Several works are proposed to solve text recognition in video/images, but still, unstructured texts are not properly recognized. Mishra et al. [31] propose an efficient method to recognize the text in natural images, which provides a recognition rate of 73.26% for Street View Data (SVT) and 81.78% for ICDAR 2003 data. Phan et al. [32] propose an approach for multiple-frame (temporal) integration of video text by using SWT (Stroke Width Transform) and SIFT (scale-invariant feature transform) to improve the recognition rate. Rong et al. [33] suggested multi-frame scene text recognition on scene text character (STC) for letter estimations and conditional random field (CRF) paradigm for word configuration in several frames based on textual data tracking. Sudir and Ravishankar [34] developed a new strategy for Video-text binarization employing Wavelet-Edge-Map and Block-Eigen-values for both Superimposed and Multi-Oriented Scene text.

Importantly, some methods examine convolutional neural networks (CNN) to increase text recognition rates in video and natural scene images [35-38]. Shi et al. [35] proposed an image-based sequence recognition for end-to-end trainable neural networks and their usage in scene text recognition. Shi et al. [39] propose a new method for detecting and recognizing video text that uses a corner response feature map and transferred deep-CNN. The findings work well on newly created videos with various languages and fonts.

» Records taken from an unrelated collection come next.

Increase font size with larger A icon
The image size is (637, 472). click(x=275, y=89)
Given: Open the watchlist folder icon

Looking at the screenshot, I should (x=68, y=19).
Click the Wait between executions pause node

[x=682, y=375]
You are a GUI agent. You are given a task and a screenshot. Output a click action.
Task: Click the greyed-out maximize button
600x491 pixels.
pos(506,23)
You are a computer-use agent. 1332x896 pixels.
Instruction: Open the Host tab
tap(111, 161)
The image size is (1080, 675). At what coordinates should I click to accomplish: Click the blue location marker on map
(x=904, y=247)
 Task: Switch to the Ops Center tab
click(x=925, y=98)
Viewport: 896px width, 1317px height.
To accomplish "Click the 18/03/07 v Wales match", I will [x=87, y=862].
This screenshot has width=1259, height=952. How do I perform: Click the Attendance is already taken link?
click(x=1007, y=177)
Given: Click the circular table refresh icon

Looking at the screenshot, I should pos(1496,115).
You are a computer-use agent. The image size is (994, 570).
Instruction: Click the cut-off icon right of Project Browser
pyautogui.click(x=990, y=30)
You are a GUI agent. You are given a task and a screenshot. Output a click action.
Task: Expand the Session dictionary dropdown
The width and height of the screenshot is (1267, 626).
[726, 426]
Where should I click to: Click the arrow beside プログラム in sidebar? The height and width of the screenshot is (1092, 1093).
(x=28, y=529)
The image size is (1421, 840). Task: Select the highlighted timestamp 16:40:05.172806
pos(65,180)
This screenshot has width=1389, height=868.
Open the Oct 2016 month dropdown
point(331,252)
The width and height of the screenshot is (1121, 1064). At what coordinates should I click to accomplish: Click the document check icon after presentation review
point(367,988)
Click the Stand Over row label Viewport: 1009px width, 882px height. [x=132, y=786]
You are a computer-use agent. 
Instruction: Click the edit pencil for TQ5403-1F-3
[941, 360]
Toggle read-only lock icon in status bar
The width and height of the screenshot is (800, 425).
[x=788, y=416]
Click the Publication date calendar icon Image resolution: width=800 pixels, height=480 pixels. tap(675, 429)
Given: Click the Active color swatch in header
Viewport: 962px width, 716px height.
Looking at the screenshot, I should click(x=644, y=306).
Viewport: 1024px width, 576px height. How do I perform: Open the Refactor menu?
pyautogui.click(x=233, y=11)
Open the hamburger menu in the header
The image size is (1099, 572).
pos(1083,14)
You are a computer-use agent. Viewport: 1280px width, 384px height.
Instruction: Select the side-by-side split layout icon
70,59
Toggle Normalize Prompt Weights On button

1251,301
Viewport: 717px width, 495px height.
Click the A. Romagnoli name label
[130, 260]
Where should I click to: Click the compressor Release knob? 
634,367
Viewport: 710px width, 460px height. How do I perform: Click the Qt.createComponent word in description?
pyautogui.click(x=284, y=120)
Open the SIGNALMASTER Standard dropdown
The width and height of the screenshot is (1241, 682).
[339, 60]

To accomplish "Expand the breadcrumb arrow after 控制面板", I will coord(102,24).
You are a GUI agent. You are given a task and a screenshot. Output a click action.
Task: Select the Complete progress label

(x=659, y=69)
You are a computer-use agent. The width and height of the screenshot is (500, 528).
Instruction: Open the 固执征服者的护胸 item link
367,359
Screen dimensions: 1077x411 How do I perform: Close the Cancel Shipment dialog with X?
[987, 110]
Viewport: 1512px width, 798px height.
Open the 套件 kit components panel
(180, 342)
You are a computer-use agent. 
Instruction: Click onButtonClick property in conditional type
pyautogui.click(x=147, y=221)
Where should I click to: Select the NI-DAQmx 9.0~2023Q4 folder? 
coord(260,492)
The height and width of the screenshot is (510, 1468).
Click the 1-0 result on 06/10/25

Cheng et al. [40] proposed a coherent system named SVST (spotting video scene text) for effectively detecting scene text in videos. Then, to reliably localize text regions in scene images, a spatial-temporal video text detector (SVTD) was trained. Build a text stream scoring network (TSSN) instead of recognizing each text region in a text stream to evaluate the content of each text region and find the text region with the best quality score. Harizi et al. [41] proposed a modern CNN-based scene text reading system. They investigated how to merge the character recognition module and the word recognition module to perform better or get highly competitive results. Among these numerous approaches, there are still difficulties in scene text images/video with varying orientations and realistic distortions to enhance recognition efficiency further. As a result, this paper proposes the DEFUSE model for text detection and recognition in video, and the method works well irrespective of different orientations.

3. Proposed Methodology

The proposed methodology consists of three phases: preprocessing, text detection, and text recognition. The workflow of the proposed methodology is shown in Figure 2.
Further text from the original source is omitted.